• [Your goal] Take the lines starting at the one containing "Click the See exclusions link" and ending at the one containing "tap(245, 323)", and swap "Open" for "Show" in them. What do those lines read with every other part left the same?

• [Text and item location entries]
*-*-*

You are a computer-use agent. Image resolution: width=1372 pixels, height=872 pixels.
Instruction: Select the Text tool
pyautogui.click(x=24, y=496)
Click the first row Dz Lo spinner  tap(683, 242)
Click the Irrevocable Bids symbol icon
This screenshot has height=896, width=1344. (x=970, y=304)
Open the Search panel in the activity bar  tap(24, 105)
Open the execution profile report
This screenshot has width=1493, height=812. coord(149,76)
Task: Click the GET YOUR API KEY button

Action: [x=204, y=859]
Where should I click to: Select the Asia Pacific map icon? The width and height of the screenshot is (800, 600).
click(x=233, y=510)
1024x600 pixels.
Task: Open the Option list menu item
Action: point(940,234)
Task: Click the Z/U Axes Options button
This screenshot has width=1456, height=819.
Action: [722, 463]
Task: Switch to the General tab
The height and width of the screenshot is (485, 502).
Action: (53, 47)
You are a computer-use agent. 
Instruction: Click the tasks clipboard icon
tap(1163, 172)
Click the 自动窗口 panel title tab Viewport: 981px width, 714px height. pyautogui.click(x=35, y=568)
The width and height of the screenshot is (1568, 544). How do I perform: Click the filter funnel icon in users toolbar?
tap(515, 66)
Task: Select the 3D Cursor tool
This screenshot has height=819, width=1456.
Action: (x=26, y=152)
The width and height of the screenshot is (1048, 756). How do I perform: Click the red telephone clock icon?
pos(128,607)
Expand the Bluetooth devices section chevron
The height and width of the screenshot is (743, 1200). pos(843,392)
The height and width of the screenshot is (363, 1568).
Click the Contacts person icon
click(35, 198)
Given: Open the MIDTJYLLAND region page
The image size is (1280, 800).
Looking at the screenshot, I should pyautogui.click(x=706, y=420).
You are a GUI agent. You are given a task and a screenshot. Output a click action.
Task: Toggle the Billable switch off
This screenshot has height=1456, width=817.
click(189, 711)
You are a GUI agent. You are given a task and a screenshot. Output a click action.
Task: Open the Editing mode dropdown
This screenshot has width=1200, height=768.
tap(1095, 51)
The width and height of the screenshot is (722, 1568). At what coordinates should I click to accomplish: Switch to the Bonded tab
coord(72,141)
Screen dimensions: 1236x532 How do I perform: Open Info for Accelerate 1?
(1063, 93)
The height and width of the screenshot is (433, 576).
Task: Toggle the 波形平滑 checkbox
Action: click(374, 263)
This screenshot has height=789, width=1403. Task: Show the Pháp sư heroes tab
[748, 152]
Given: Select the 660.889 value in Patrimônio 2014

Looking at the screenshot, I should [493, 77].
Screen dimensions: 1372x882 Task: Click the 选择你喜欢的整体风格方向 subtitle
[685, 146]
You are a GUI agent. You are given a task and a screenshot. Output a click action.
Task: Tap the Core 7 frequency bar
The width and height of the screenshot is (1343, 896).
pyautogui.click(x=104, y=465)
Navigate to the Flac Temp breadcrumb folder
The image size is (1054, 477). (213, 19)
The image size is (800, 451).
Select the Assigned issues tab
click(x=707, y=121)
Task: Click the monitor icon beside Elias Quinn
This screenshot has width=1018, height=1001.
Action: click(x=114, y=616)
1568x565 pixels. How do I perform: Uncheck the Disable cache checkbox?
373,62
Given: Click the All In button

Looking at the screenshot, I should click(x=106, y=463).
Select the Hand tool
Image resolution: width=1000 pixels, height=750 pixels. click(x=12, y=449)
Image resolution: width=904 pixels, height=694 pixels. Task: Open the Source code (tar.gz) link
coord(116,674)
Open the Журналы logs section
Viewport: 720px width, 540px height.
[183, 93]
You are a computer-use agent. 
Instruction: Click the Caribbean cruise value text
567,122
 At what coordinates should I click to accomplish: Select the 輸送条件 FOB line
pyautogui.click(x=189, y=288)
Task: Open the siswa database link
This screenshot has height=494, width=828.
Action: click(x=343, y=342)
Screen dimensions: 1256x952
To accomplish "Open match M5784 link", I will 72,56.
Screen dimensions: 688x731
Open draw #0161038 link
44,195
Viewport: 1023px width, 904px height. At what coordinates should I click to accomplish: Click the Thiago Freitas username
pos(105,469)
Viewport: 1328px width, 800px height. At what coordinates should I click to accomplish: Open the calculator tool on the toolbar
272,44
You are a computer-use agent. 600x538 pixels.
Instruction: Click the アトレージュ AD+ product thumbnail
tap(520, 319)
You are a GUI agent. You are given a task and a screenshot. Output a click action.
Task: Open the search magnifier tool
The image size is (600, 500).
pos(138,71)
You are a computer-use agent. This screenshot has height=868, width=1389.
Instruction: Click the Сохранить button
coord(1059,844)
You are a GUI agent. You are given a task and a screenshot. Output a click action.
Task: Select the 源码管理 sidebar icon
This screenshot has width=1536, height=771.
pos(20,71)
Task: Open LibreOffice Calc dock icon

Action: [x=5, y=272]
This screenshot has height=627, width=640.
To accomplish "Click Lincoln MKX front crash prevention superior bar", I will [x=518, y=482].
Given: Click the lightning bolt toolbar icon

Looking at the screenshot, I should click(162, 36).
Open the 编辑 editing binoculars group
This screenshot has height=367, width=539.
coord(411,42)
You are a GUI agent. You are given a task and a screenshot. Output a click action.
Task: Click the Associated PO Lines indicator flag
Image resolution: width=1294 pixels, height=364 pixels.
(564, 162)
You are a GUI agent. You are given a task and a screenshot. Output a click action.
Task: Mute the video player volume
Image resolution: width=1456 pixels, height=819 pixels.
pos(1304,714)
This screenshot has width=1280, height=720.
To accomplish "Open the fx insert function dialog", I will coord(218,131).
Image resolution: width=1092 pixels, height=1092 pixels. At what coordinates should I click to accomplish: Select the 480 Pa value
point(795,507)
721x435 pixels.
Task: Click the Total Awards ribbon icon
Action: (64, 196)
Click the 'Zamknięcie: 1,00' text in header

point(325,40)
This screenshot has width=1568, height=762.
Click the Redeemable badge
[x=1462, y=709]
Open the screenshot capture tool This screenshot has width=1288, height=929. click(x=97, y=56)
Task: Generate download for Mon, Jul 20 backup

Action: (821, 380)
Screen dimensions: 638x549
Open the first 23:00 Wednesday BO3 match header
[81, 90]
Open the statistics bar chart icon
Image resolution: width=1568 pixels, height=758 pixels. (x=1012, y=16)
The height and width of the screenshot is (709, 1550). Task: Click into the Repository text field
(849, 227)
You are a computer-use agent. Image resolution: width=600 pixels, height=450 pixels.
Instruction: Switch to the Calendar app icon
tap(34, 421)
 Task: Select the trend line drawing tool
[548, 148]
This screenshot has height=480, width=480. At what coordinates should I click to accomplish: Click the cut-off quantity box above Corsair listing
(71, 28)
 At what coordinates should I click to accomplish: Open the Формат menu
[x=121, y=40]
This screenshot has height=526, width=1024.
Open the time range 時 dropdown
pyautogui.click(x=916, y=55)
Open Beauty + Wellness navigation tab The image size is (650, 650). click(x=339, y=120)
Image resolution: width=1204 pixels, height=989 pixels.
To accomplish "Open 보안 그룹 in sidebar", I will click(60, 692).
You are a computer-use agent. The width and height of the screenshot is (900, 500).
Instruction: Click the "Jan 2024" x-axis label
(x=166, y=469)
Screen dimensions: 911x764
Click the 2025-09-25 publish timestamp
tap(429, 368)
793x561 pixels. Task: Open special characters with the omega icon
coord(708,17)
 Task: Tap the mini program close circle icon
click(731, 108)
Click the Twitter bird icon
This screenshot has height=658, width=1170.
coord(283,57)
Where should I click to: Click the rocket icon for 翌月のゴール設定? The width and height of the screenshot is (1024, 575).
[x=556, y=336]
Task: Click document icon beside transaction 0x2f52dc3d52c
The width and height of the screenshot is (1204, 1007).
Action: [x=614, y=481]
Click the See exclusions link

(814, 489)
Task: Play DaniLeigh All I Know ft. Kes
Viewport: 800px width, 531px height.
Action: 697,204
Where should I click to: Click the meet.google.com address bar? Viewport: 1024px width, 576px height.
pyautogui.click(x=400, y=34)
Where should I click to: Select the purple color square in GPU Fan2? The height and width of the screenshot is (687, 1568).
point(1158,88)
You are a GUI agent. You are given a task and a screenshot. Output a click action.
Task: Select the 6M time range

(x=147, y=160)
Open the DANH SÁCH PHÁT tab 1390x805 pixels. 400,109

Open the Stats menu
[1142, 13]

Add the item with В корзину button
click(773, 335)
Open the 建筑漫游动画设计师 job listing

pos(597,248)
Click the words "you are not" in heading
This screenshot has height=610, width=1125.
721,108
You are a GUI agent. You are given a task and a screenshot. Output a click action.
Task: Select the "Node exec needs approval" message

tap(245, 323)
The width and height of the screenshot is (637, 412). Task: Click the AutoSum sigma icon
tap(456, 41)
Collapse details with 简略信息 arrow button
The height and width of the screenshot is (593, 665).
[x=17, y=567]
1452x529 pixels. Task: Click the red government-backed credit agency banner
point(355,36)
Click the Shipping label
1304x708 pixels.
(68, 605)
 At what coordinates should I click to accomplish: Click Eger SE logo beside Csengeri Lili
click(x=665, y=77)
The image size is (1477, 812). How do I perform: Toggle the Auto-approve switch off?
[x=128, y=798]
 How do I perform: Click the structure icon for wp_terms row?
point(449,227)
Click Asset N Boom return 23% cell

*-*-*

• [Reply to the task]
Click the See exclusions link

(814, 489)
Task: Play DaniLeigh All I Know ft. Kes
Viewport: 800px width, 531px height.
Action: 697,204
Where should I click to: Click the meet.google.com address bar? Viewport: 1024px width, 576px height.
pyautogui.click(x=400, y=34)
Where should I click to: Select the purple color square in GPU Fan2? The height and width of the screenshot is (687, 1568).
point(1158,88)
You are a GUI agent. You are given a task and a screenshot. Output a click action.
Task: Select the 6M time range

(x=147, y=160)
Show the DANH SÁCH PHÁT tab 1390x805 pixels. 400,109

Show the Stats menu
[1142, 13]

Add the item with В корзину button
click(773, 335)
Show the 建筑漫游动画设计师 job listing

pos(597,248)
Click the words "you are not" in heading
This screenshot has height=610, width=1125.
721,108
You are a GUI agent. You are given a task and a screenshot. Output a click action.
Task: Select the "Node exec needs approval" message

tap(245, 323)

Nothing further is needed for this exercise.